Lesetja Kganyago, governor of the South African Reserve Bank.

Waldo Swiegers/Bloomberg via Getty Images

The South African Reserve Bank has fired the starting gun on monetary policy normalization, but economists do not expect the hiking cycle to be plain sailing.

The SARB on Thursday hiked its main repo rate by 25 basis points to 3.75% from its record low amid growing concerns about upside inflation risks. The central bank raised its consumer price index forecast from 4.4% to 4.5% in 2021, and from 4.2% to 4.3% in 2022.

The hike marks the first step to unwinding 275 basis points of cuts implemented since the start of the Covid-19 pandemic, but the Monetary Policy Committee split its vote 3-2, indicating conflicting sentiments within the SARB as it looks to support the recovery while addressing inflation fears.

Headline consumer price index inflation was a modest 0.2% month-on-month in October, an annual climb of 5%.

In his statement, SARB Governor Lesetja Kganyago noted that elevated oil and energy prices pose upside risks to the short-term inflation outlook.

Jeff Gable, head of macro and fixed income research at South African bank Absa, told CNBC Friday that the repo rate rise had come a little earlier than many economists had expected, and showed the bank’s concern about upside risks to inflation.
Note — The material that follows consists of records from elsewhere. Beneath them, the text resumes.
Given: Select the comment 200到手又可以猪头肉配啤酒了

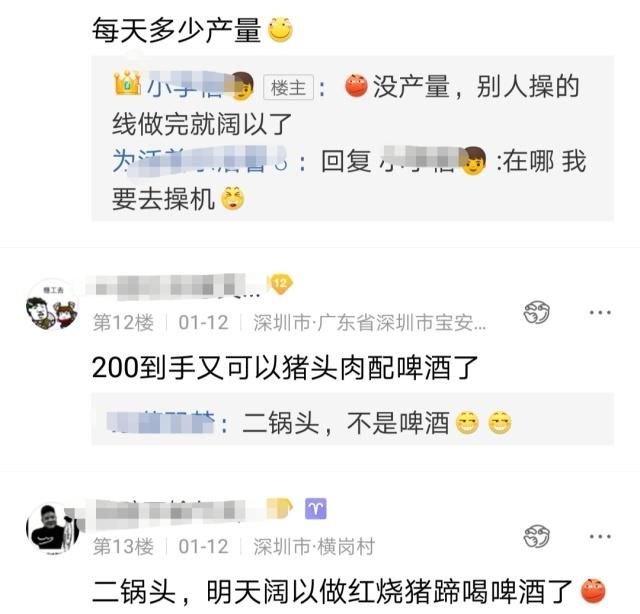Looking at the screenshot, I should [x=285, y=367].
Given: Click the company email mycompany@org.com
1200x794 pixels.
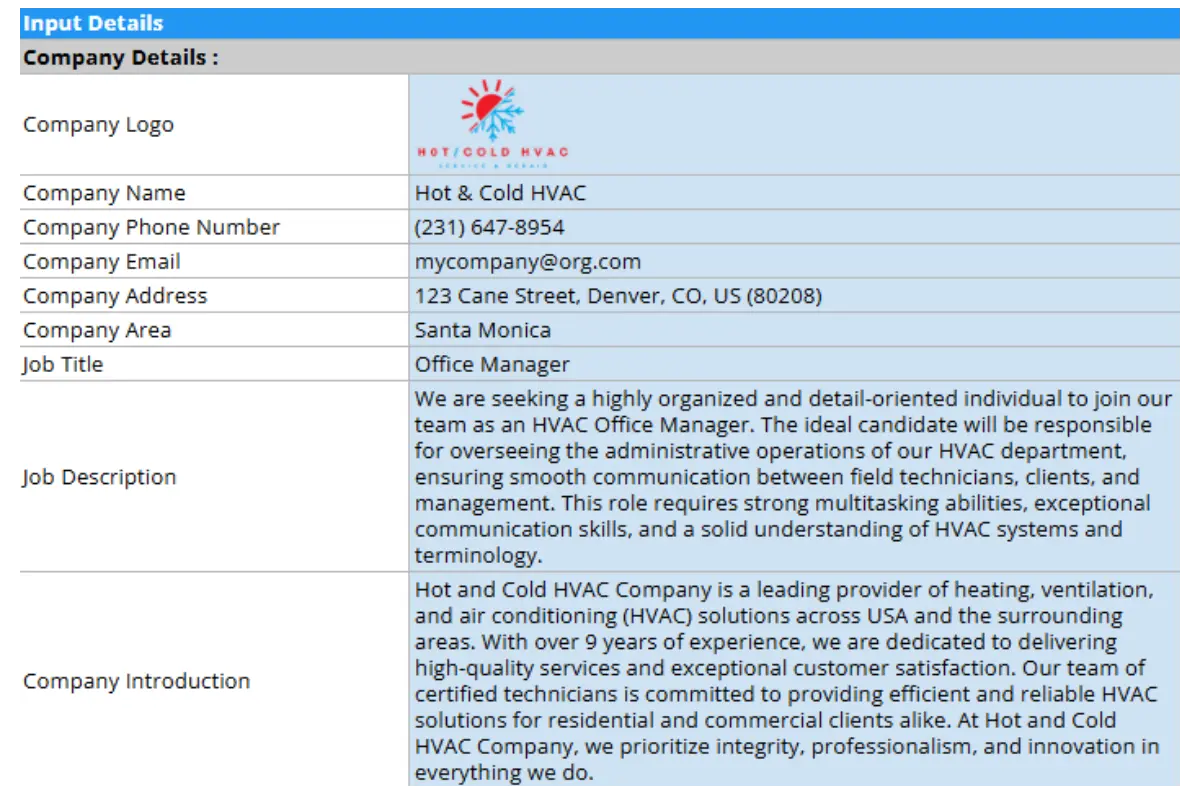Looking at the screenshot, I should [x=527, y=261].
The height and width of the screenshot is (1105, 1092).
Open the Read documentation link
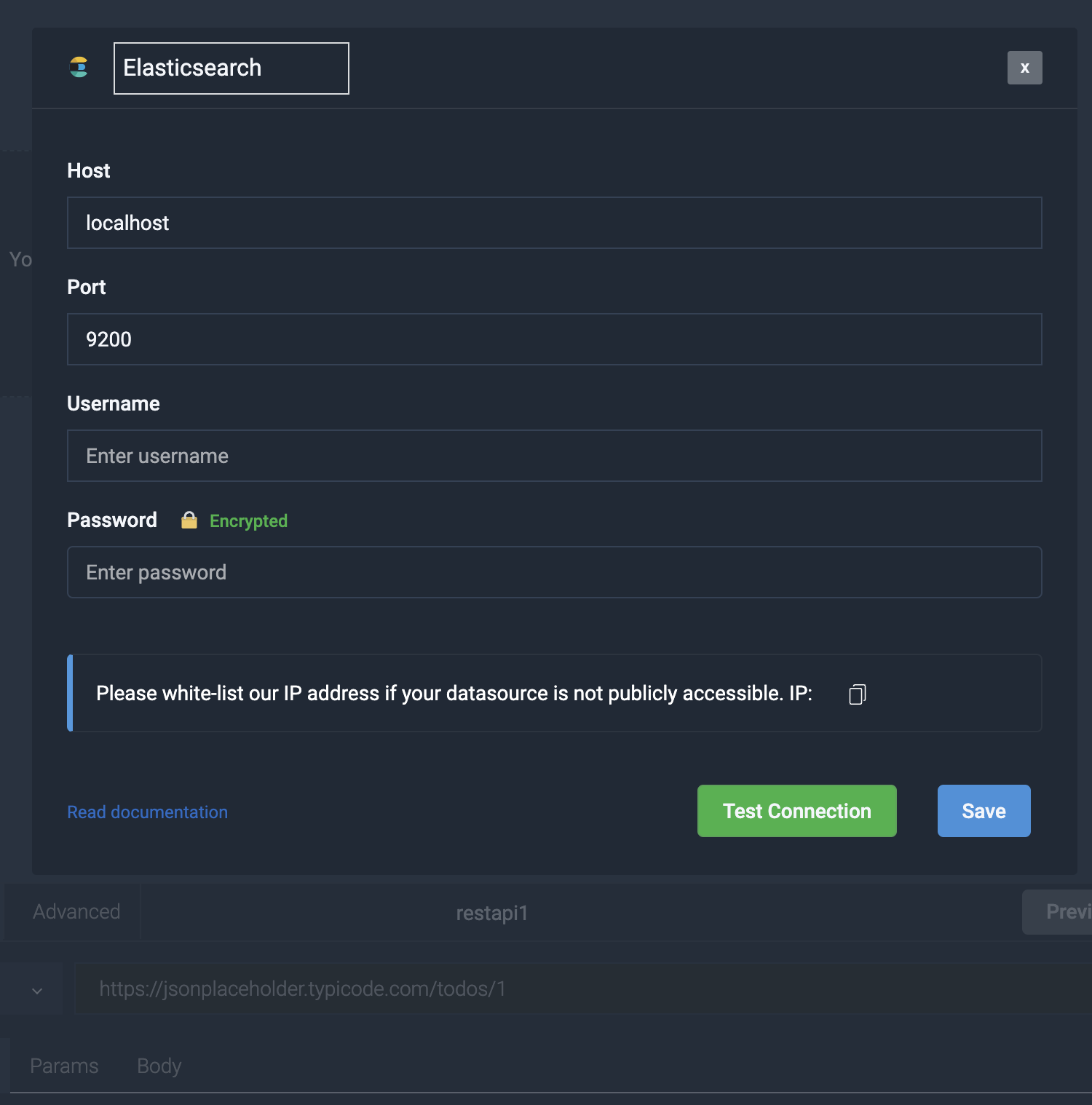(147, 812)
However, projections remain around the center point of the SARB’s target for now.

“We know that in South Africa we have tens of millions of vulnerable South Africans not really in a position to be able to protect themselves from inflation, and so [we have] a Reserve Bank here that has needed to be talking tough about inflation throughout the cycle,” Gable said.

“So this signal, this first rate rise a little earlier than we expected, is certainly an indication, I think, that they want to stay on top of it.”

A gradual hiking cycle

Gable said it remains to be seen whether the unwinding of the SARB’s accommodative position comes in successive policy meetings, or whether the market will be on tenterhooks each time the MPC gets together over the next couple of years.

Virag Forizs, emerging markets economist at Capital Economics, said in a note Thursday that the decision indicates a slower tightening cycle than markets had anticipated.

Kganyago said the MPC believes a “gradual rise in the repo rate will be sufficient to keep inflation expectations well anchored and moderate the future path of interest rates.”

“This dovish bias probably helps to explain why the rand initially weakened against the dollar following the decision,” Forizs said.

“In addition, MPC members will probably want to keep monetary policy as accommodative as possible to continue supporting the economy.”

Capital Economics has penciled in 150 basis points of hikes over the next two years, with the repo rate rising to 4.5% by the end of 2022, and to 5.25% by the end of 2023.

By contrast, Forizs highlighted, the market is pricing in around 250 basis points of hikes within the next 18 months.